## Задание A
Перепишите без изменений часть текста о трансе: всё от слов «Я начал медленно» до слов «но ЭТО РАБОТАЕТ!» включительно.
## Задание B
Напишите продолжение текста о трансе, начиная сразу после его последнего предложения.

## Фрагмент текста
=======

Я достиг края знакомого мне мира, как моряк, готовый плыть дальше по ровной земле.
– А что же тогда вы делаете, когда работаете?
– Я не знаю, – сказал он с мягким нажимом. – Единственное, что я знаю: у меня есть бессознательный ум и у другого человека есть бессознательный ум, и мы вместе сидим в одной и той же комнате. А поэтому транс неизбежен!
Я начал медленно записывать эти два последних слова, но не успел закончить, как уже погрузился в довольно глубокий транс.
– Я не знаю, КАК наступит транс, я не знаю, КОГДА наступит транс, я не знаю, ПОЧЕМУ наступит транс. И поэтому мне очень любопытно обнаружить, как, когда и почему транс наступит именно сейчас!!!
– Я знаю, что это звучит смешно, – продолжал он, – но ЭТО РАБОТАЕТ!
Я медленно записал в блокноте: «ЭТО РАБОТАЕТ!!!»

=======

## Сохранённые записи

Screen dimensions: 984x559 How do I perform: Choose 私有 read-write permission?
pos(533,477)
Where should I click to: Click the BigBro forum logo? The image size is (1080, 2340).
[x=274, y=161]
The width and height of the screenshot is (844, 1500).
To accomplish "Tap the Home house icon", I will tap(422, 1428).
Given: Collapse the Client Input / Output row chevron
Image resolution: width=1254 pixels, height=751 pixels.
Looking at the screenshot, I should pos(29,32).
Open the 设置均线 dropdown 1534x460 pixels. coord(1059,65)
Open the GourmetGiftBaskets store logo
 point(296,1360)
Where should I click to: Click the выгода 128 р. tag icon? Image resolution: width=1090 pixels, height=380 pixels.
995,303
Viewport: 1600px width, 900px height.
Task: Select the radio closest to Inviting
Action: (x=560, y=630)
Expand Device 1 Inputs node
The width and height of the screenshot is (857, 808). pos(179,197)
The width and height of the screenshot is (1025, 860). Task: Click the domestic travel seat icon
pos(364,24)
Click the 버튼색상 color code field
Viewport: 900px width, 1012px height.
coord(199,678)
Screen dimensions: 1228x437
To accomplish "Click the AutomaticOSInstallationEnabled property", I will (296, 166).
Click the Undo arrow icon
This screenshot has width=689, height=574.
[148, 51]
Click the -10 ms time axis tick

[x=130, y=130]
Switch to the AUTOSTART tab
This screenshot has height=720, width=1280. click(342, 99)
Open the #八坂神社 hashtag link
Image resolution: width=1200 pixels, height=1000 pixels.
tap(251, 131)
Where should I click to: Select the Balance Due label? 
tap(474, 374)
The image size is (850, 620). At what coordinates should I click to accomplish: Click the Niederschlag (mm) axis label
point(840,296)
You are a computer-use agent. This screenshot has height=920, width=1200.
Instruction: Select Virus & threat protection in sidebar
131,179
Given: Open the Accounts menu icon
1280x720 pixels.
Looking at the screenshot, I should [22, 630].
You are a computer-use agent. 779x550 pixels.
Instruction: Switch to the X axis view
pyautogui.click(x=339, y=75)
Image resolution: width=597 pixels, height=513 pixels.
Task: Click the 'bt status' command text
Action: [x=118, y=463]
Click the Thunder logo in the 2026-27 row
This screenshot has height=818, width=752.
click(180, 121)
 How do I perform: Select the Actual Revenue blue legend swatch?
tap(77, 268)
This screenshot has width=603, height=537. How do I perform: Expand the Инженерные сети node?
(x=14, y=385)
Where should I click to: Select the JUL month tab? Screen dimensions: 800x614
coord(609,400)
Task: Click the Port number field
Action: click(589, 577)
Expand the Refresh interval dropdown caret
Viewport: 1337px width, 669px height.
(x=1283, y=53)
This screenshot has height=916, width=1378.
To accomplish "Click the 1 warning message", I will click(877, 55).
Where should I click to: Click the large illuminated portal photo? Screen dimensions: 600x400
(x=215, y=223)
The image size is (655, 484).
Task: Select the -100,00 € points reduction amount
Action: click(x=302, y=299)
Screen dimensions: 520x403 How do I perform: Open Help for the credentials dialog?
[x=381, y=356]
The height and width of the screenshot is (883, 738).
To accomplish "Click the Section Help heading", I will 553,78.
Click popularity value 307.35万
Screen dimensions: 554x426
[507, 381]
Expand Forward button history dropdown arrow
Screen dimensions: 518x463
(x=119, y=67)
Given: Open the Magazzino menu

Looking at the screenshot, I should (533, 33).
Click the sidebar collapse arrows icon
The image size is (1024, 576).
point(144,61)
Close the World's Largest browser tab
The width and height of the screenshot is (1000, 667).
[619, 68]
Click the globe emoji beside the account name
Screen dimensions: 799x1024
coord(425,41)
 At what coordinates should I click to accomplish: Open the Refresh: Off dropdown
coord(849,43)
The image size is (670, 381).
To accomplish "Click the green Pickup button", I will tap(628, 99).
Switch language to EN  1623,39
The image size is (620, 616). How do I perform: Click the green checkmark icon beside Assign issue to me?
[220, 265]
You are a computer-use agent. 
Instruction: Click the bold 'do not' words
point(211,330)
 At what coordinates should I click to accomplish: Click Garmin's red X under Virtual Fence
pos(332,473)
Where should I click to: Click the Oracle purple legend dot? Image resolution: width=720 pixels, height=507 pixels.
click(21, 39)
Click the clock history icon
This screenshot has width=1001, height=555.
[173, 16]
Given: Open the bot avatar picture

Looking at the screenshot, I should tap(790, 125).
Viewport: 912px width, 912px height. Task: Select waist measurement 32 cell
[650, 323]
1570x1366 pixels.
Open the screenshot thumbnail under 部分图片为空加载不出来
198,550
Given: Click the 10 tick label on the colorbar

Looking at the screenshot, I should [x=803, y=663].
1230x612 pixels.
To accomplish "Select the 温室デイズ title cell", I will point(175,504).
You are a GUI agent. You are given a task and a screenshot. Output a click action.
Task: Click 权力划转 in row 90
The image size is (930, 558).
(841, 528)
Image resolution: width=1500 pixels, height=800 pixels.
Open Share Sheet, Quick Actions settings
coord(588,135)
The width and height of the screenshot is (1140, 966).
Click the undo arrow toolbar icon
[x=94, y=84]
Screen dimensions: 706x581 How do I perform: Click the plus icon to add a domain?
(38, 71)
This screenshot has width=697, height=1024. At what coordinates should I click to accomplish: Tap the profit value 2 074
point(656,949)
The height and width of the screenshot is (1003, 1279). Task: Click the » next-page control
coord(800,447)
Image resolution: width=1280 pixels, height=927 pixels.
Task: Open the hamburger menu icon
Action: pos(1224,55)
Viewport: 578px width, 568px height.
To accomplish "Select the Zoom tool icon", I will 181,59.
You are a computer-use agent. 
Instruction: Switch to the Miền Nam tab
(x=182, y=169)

=======

## Поле для ответа A
Я начал медленно записывать эти два последних слова, но не успел закончить, как уже погрузился в довольно глубокий транс.
– Я не знаю, КАК наступит транс, я не знаю, КОГДА наступит транс, я не знаю, ПОЧЕМУ наступит транс. И поэтому мне очень любопытно обнаружить, как, когда и почему транс наступит именно сейчас!!!
– Я знаю, что это звучит смешно, – продолжал он, – но ЭТО РАБОТАЕТ!

## Поле для ответа B
Как и большинство рассказов об Эриксоне, это наше взаимодействие выглядело смешным, но, в то же время, подразумевало очень глубокую мысль: человек способен думать, учиться и действовать на разных уровнях внимания и осознания. Внимание первого порядка, относящееся к сознательному уму, может отслеживать и придавать смысл различному содержанию, но внимание второго порядка, связанное с творческим бессознательным, может действовать на более созидательном уровне. И снова хочу отметить, что этот двойственный уровень был своеобразной красной нитью раннего сообщества НЛП, благодаря которой появлялись постоянно меняющиеся наборы смыслов.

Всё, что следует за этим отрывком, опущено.